Extract from the records below every line containing the string "size", and copy each such line in full.

● ● ● ● ●

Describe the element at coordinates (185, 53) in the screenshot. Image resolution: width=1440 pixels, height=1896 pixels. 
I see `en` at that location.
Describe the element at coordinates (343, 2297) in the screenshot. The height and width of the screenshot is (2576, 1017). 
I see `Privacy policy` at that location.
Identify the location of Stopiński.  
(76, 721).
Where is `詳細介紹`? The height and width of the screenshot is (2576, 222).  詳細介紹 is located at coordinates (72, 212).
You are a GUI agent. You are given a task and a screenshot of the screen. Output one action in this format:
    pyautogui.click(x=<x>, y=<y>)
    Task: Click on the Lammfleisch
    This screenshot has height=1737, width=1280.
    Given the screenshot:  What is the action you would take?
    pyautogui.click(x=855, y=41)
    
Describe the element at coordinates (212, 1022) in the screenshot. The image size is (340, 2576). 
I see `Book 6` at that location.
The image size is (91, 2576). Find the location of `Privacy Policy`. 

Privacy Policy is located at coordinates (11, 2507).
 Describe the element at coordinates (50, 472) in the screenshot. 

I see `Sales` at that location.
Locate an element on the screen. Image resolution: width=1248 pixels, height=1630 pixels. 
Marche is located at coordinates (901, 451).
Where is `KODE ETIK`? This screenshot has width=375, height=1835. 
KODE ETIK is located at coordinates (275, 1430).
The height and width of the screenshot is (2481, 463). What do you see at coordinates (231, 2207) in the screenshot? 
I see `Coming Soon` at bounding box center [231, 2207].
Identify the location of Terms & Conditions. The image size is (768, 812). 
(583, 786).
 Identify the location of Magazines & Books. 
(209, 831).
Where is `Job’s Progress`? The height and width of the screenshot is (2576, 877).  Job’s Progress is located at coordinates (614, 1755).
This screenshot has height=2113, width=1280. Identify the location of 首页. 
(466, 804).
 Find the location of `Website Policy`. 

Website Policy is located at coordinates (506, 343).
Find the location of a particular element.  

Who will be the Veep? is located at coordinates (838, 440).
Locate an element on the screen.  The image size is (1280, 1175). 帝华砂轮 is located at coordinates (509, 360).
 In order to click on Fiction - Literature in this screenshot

● ● ● ● ●

> [In response]:
Describe the element at coordinates (212, 1022) in the screenshot. The image size is (340, 2576). 
The image size is (91, 2576). Find the location of `Privacy Policy`. 
Identify the location of Terms & Conditions. The image size is (768, 812). 
Locate an element on the screen.  The image size is (1280, 1175). 帝华砂轮 is located at coordinates (509, 360).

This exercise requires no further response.